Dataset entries
§ §
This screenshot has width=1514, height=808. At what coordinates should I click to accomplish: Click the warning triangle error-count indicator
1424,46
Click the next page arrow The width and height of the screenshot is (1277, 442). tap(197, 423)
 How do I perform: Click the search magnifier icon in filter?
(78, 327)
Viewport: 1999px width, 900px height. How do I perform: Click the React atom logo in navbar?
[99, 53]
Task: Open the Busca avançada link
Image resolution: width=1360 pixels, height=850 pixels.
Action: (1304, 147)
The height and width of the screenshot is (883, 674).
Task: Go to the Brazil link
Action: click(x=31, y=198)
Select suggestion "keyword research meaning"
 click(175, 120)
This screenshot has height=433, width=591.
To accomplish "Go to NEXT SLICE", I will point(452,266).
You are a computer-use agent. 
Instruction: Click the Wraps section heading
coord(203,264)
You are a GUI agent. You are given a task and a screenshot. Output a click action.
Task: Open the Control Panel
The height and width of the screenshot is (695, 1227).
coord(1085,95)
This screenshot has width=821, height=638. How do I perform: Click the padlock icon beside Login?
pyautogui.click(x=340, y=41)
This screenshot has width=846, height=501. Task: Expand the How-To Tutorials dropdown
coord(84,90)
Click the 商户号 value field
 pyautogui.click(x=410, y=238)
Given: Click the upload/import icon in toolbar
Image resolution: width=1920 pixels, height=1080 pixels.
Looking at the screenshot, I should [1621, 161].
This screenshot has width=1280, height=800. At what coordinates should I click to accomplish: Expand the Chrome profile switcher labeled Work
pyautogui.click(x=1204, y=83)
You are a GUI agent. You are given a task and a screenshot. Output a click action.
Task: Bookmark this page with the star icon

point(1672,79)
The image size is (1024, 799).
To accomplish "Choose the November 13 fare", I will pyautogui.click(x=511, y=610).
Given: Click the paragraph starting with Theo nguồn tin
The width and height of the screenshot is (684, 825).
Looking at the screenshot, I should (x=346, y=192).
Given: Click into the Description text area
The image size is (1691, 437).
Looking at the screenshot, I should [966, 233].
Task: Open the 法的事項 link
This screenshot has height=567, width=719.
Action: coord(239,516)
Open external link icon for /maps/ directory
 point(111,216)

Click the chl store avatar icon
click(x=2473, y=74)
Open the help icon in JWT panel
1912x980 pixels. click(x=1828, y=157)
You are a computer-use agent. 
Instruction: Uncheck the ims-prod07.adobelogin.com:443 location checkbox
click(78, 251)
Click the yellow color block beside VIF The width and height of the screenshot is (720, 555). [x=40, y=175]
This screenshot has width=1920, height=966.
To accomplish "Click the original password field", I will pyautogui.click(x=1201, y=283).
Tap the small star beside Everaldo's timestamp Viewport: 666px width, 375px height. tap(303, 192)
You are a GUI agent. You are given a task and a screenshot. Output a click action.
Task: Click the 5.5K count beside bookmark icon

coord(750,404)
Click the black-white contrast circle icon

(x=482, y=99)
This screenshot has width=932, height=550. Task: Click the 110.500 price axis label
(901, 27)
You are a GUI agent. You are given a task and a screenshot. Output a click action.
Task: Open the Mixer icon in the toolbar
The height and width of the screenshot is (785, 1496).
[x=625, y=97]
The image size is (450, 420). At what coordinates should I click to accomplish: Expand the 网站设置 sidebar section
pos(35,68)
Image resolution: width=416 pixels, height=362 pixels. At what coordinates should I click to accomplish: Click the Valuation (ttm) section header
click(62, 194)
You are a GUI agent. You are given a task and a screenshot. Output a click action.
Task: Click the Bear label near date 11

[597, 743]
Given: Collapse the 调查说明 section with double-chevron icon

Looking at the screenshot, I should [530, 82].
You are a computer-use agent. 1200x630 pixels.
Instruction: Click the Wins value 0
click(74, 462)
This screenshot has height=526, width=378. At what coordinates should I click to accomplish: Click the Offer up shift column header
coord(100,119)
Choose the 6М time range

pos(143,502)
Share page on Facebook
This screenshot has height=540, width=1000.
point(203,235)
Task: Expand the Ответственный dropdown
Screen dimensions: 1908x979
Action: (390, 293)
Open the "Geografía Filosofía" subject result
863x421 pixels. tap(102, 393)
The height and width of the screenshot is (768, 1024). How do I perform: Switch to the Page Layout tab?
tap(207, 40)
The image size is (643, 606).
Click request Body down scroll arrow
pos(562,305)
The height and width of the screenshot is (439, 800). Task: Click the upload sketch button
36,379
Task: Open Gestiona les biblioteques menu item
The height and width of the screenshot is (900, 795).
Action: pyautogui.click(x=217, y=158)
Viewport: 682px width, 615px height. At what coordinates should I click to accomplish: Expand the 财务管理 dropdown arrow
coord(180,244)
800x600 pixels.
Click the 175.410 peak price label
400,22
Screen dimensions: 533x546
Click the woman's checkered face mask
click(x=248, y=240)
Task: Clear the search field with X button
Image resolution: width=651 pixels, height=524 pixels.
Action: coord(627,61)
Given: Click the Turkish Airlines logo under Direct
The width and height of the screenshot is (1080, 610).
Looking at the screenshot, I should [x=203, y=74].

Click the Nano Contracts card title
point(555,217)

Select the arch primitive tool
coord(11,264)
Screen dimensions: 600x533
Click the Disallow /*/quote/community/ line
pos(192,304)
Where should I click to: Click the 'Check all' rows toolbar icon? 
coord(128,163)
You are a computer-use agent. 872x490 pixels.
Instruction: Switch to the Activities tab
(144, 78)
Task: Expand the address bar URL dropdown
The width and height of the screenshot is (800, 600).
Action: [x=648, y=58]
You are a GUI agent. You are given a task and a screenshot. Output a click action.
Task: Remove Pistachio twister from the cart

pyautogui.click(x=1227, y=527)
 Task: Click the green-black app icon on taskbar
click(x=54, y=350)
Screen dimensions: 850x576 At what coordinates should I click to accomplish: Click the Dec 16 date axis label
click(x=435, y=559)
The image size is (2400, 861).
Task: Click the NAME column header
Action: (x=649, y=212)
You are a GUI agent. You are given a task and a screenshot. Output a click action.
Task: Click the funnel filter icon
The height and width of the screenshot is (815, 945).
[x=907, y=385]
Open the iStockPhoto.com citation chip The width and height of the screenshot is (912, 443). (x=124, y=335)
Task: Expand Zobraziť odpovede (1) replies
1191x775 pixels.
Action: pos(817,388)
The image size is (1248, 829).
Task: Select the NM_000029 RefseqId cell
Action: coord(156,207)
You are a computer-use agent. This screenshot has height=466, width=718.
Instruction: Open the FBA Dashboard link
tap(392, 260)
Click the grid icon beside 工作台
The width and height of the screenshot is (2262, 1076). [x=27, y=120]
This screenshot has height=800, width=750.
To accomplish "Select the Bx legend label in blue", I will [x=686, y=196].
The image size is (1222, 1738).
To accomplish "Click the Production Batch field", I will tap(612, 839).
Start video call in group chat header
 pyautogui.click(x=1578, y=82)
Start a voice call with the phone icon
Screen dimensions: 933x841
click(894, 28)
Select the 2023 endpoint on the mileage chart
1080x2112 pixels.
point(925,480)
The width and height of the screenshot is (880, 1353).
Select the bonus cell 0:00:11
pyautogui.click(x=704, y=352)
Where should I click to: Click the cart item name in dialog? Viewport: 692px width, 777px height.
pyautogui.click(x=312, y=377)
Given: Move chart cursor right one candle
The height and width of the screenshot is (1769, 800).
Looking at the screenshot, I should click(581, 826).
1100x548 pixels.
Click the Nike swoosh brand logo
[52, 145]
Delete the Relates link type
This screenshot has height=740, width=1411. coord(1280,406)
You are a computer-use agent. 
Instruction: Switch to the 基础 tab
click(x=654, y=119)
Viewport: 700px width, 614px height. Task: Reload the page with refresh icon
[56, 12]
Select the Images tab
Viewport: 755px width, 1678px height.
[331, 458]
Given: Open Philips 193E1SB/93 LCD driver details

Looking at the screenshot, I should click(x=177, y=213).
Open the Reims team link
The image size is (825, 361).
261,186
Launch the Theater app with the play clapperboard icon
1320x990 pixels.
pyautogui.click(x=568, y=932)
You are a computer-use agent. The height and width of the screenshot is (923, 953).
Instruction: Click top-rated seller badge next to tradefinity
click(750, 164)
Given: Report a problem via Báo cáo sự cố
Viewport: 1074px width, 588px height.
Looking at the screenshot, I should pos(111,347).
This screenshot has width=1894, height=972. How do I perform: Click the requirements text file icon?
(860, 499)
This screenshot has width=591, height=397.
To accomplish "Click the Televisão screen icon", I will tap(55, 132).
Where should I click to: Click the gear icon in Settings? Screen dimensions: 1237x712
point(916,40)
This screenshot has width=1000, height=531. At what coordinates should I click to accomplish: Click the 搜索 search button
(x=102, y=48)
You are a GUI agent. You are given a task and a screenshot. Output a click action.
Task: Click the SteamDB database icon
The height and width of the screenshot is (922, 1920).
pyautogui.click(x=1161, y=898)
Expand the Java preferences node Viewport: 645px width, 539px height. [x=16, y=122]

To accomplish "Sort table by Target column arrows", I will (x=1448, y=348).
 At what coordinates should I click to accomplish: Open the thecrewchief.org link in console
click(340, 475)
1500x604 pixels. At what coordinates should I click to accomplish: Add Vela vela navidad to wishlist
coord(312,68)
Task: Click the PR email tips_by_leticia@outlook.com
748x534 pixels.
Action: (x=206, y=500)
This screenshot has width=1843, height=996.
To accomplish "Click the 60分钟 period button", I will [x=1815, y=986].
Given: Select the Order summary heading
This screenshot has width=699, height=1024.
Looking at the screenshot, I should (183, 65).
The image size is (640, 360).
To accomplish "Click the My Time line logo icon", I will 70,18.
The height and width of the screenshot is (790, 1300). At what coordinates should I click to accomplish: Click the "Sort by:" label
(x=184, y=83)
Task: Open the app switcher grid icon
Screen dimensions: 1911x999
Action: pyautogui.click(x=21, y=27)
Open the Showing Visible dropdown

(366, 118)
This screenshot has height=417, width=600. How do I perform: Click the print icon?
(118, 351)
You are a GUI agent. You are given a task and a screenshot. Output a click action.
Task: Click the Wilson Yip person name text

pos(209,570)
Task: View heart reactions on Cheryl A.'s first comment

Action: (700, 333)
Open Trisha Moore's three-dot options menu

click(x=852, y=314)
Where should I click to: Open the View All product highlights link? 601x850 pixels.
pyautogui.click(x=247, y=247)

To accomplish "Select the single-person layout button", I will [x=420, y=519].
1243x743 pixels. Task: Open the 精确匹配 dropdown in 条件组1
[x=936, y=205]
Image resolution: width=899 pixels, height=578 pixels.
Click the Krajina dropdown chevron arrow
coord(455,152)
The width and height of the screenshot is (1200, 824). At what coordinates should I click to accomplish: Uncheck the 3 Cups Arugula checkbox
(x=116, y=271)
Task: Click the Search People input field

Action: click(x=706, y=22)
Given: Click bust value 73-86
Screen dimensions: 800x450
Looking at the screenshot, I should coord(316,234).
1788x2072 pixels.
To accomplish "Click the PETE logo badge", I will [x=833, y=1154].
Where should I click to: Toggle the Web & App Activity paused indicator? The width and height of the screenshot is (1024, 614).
§ §
▶ [BRIEF]: Please print the records above exactly from their first line. End with the line containing "Click the next", and include it.

▶ [REPLY TO THE TASK]:
This screenshot has width=1514, height=808. At what coordinates should I click to accomplish: Click the warning triangle error-count indicator
1424,46
Click the next page arrow The width and height of the screenshot is (1277, 442). tap(197, 423)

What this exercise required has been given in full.